Coaching career (HC unless noted)
- 1992–1994: Houston (GA)
- 2000–2003: Sam Houston HS (TX)
- 2004–2005: Haltom HS (TX)
- 2006–2012: Bowie HS (TX)
- 2013: TCU (RC)
- 2014: TCU (CB)
- 2015–2016: Kansas (co-DC/CB)
- 2017–2018: Kansas (ST/RC)
- 2020: Dallas Renegades (DB)
- 2021: SMU (ST/DB)
- 2022–present: Texas Tech (assoc. HC/ST/RB)

Head coaching record
- Overall: 96–57

= Kenny Perry (American football) =

American football coach

Kenneth Perry is an American college football coach. He is the associate head football coach, special teams coordinator, and running backs coach for Texas Tech University, positions he has held since 2022. He was the head football coach for Sam Houston High School from 2000 to 2003, Haltom High School from 2004 to 2005, and Bowie High School from 2006 to 2012. He also coached for TCU, Kansas, SMU, and the Dallas Renegades—now known as the Arlington Renegades—of the XFL.

==Coaching career==
Perry began his head coaching career at Sam Houston High School in Arlington, Texas in 2000. After coaching there for 3 years, he left to coach at Haltom City in 2004. He coached the Buffs for two years before leaving for Arlington Bowie in 2006. He found his most success here, going 67–22 and earning a spot in the Class 5-A Texas High School Playoffs each year as head coach.
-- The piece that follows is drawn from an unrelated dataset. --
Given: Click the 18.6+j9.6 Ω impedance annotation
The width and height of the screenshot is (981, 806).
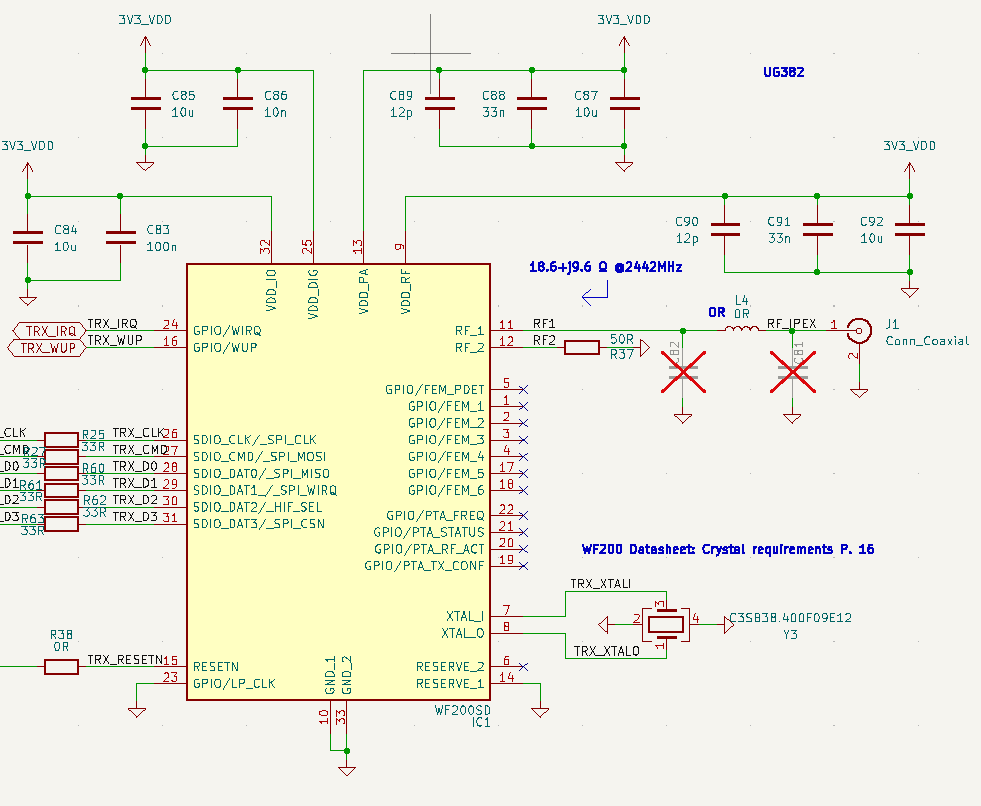Looking at the screenshot, I should (604, 267).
After a seven-year run with the Volunteers, Perry took the recruiting coach position and director of high school relations at TCU in 2013. In 2014, he became the cornerbacks coach for the Horned Frogs.

In January 2015, Perry was hired as the co-defensive coordinator and cornerbacks coach for the Kansas Jayhawks. Beginning in the 2017 season, Perry transitioned to recruiting/special teams coordinator.

Perry joined the XFL's Dallas Renegades as defensive backs coach in 2019.

On May 5, 2021, Perry was hired by SMU to be their special teams coach under head coach Sonny Dykes.

On November 29, 2021, Perry was hired by Texas Tech to be their special teams and running backs coach under head coach Joey McGuire.